[PROBLEM REQUIREMENTS]: Each record below must be reproduced exactly as it reads, with its images omitted.

Source data
+ + + + +

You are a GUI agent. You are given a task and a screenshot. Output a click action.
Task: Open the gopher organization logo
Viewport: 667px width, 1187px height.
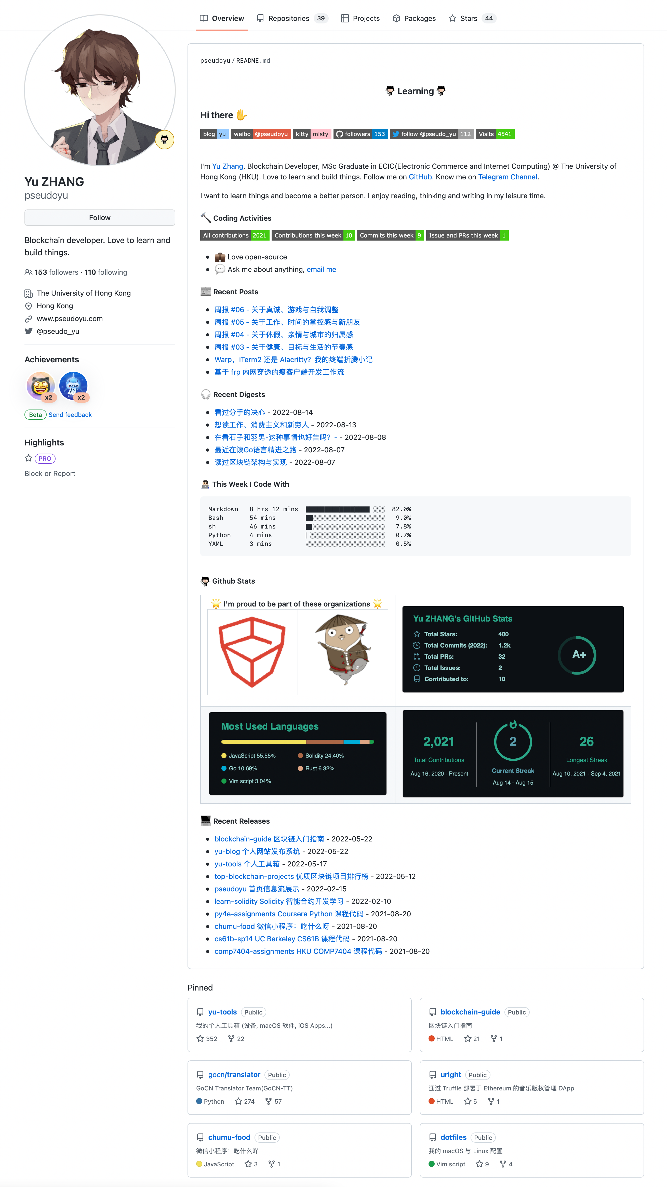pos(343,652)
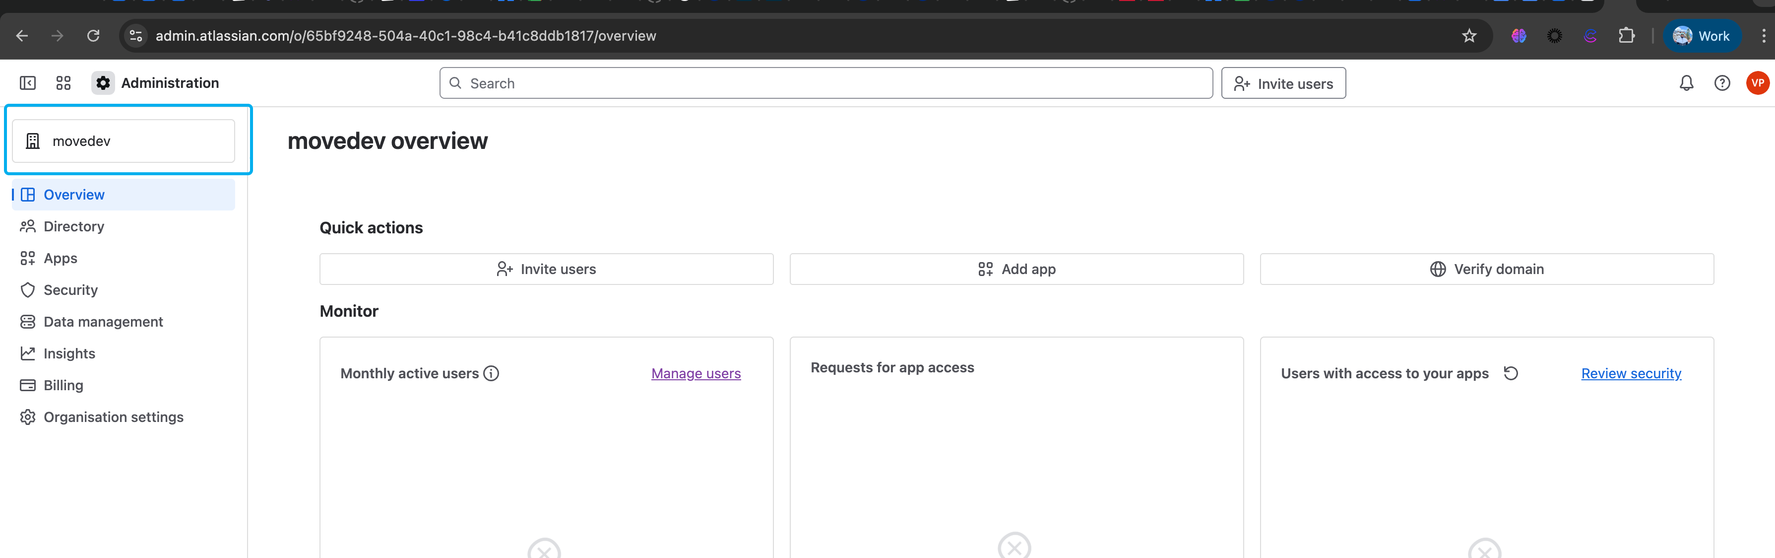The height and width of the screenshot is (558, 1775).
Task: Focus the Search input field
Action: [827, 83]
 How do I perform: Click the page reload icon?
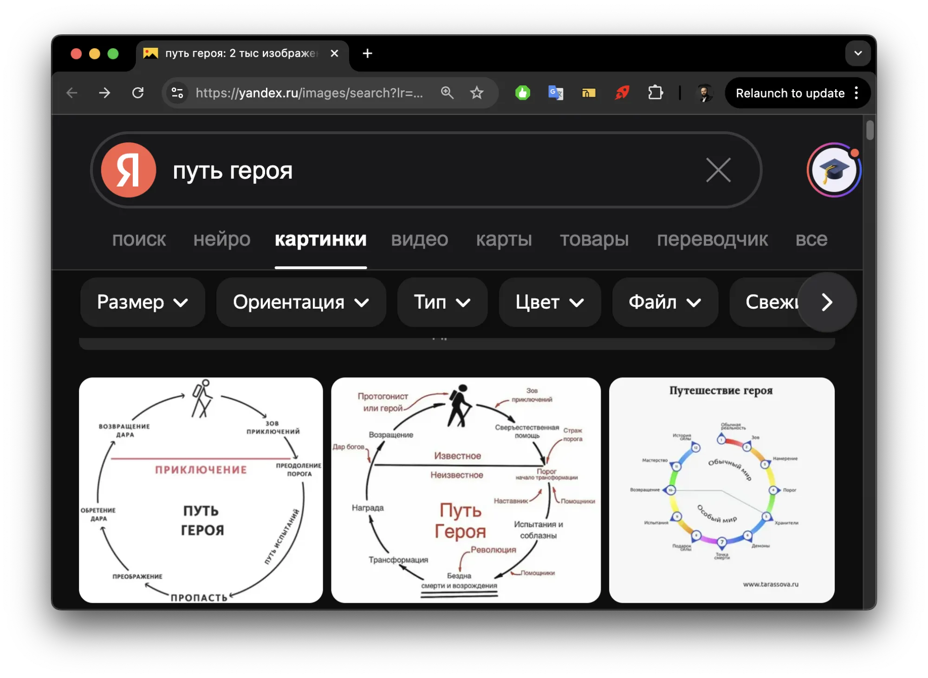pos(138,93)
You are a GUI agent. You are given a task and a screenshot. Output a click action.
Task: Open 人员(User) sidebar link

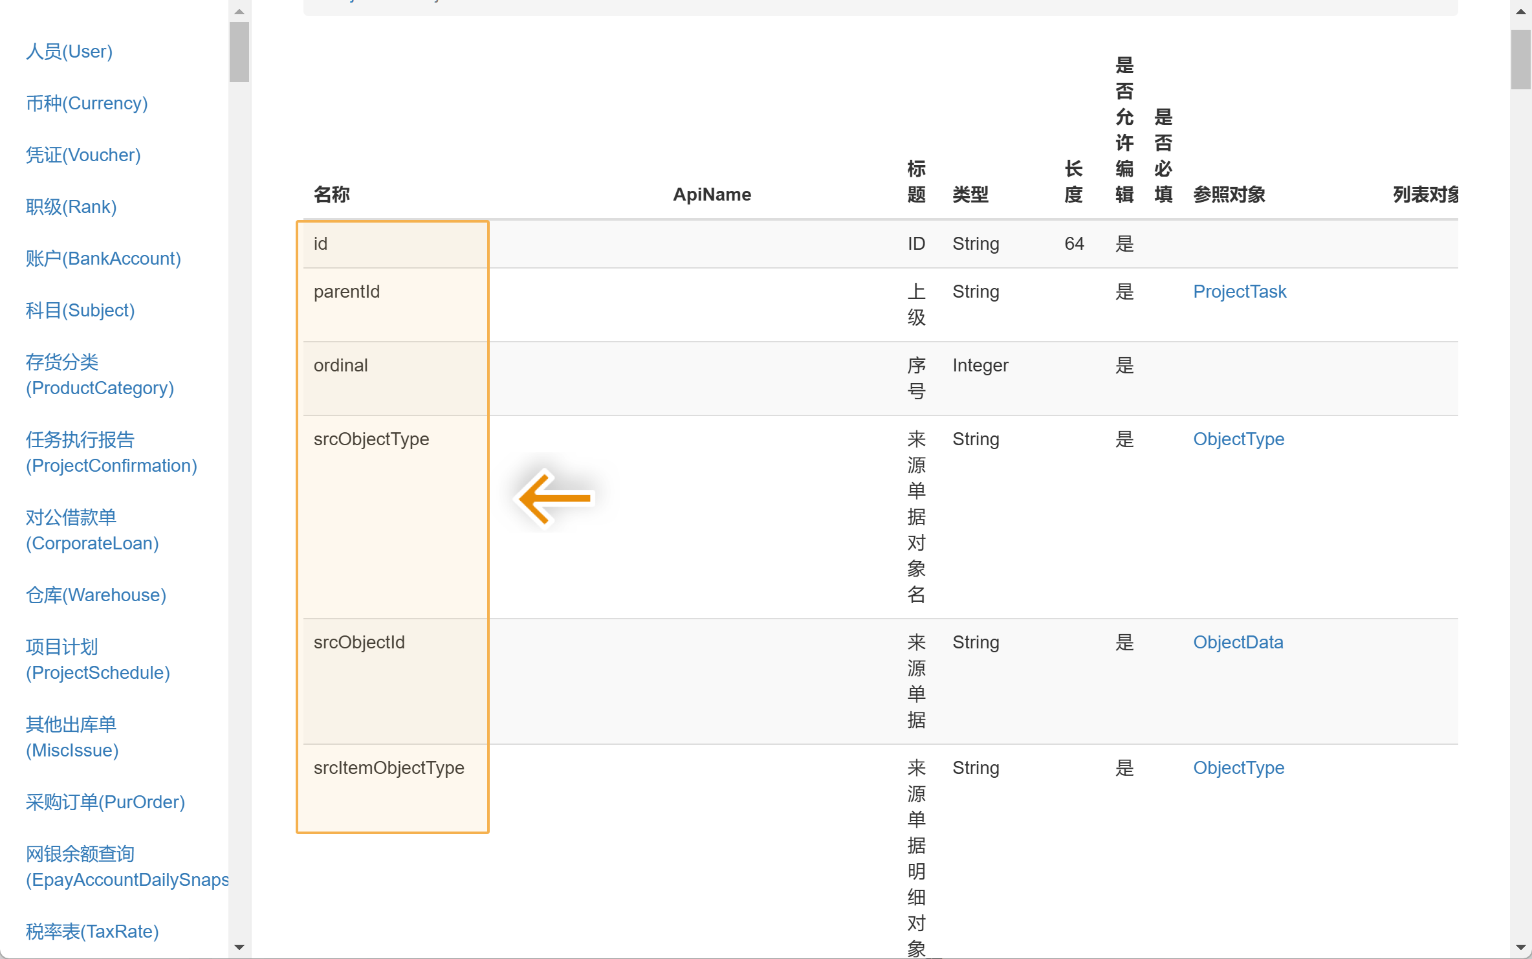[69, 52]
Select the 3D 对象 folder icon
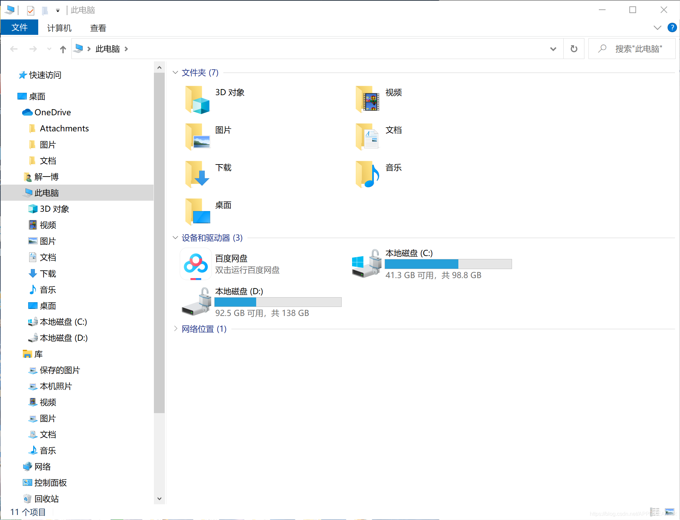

+ + + + +

[THE COMPLETED TASK]:
You are a GUI agent. You are given a task and a screenshot. Output a click action.
Task: Open the gopher organization logo
Viewport: 667px width, 1187px height.
pos(343,652)
The height and width of the screenshot is (558, 1775).
Task: Focus the Search input field
Action: [827, 83]
 How do I perform: Click the page reload icon?
pos(138,93)
You are a GUI agent. You are given a task and a screenshot. Output a click action.
Task: Open 人员(User) sidebar link

[69, 52]
Select the 3D 对象 folder icon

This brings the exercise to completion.